- [Problem requirements] Entries follow. Give back exactly the lines starting at the one containing "Task: Eject the" and ending at the one containing "How do I perform: Switch", and no other lines.

- [Supplied material]
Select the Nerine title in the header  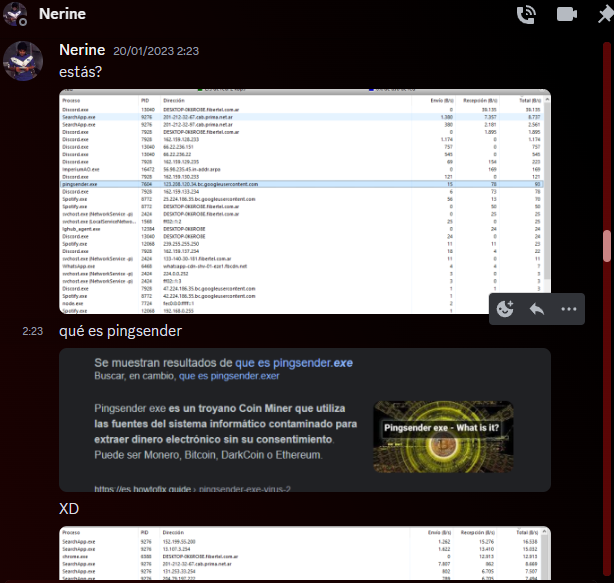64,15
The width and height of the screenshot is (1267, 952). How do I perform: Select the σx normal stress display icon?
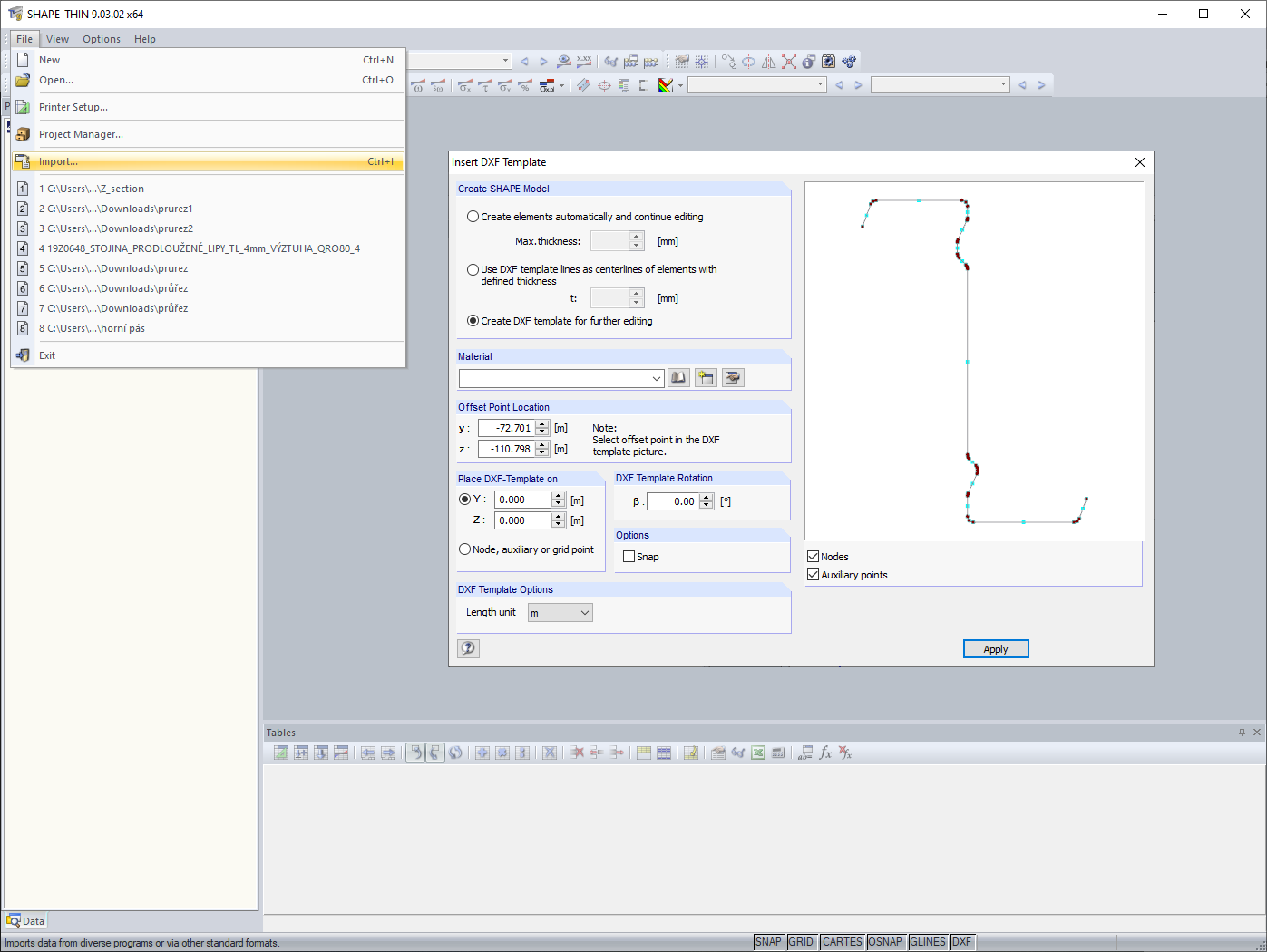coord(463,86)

==

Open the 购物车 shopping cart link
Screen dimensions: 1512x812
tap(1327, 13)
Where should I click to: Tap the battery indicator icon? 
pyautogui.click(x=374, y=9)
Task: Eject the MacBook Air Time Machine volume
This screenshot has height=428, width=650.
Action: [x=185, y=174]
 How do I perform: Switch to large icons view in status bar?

- [Solution for this task]
Task: Eject the MacBook Air Time Machine volume
This screenshot has height=428, width=650.
Action: [x=185, y=174]
 How do I perform: Switch to large icons view in status bar?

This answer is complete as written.